■ **Given passage**:

= = =

(044) – A LITTLE BIT LOWER THAN THE ANGELS Psalm 8

 

What does “lower than the angels” mean?  Less glory.  We read in Ps. 8: “What is man, that Thou dost take thought of him? And the son of man, that Thou dost care for him? Yet Thou hast made him little lower than God, and dost crown him with glory and majesty! (Ps. 8:4-5). Paul said that “…for all have sinned and fall short of the glory of God” (Rom. 3:23).

What glory? Lower than the angels.

It is evident that the glory that men lost was lower than the glory of the angels.

Why did they lose it? Because they sinned.

How is sin attributed? Through the Law. Well, the Law causes sin. “For while we were in the flesh, the sinful passions, which were aroused by the Law, were at work in the members of our body to bear fruit for death” (Rom. 7:5). “…because by the works of the Law no flesh will be justified in His sight, for through the Law comes the knowledge of sin” (Rom 3:20). “Is the Law sin? May it never be! On the contrary, I would not have come to know sin except through the Law; for I would not have known about coveting if the Law had not said, ‘You shall not covet’” (Rom. 7:7). The prohibition checks the appetite, and the Law prohibits, but it does not teach; imposes, but it does not instruct; brings under bondage, but it does not set free.

If men lost the glory, they are already condemned, and so, they are already judged. They were all sentenced to death, and lost the glory. It seems as if this evil fate began in Adam. Than to Adam He said, ‘Because you have listened to the voice of your wife, and have eaten from the tree about which I commanded you, saying, ’You shall not eat from it’; cursed is the ground because of you; in toil you shall eat of it all the days of your life. Both thorns and thistles it shall grow for you, and you shall eat the plants of the field; by the sweat of your face you shall eat bread, till you return to the ground, because from it you were taken; for you are dust, and to dust you shall return” (Gen. 3:17-19).

John ratifies this terrible condemnation: “He who believes in Him is not judged; he who dos not believe has been judged already, because he has not believed in the name of the only begotten Son of God” (John 3:18).

= = =

Reproduce everything in the Psalm 8 text from "What glory? Lower" down to "Because they sinned.". Draw only on the Psalm 8 text, not on outside knowledge.

■ **Source data**:
= = =

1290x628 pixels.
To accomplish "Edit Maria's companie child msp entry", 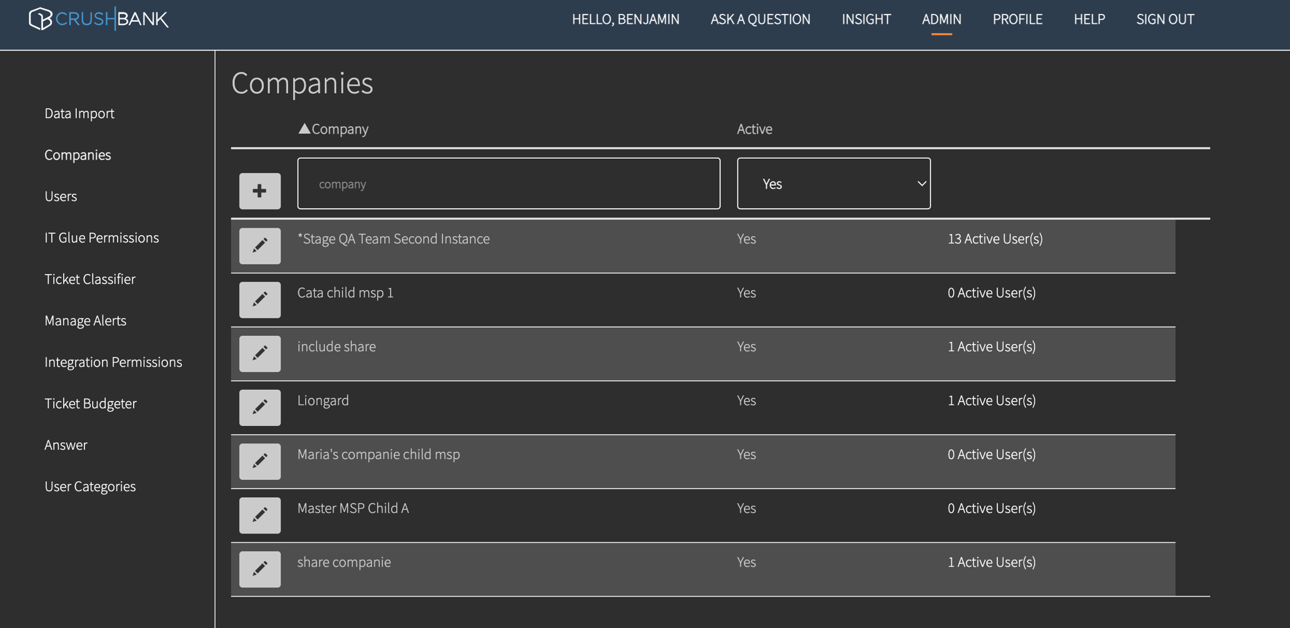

= = =

■ **Output for this task**:
What glory? Lower than the angels.

It is evident that the glory that men lost was lower than the glory of the angels.

Why did they lose it? Because they sinned.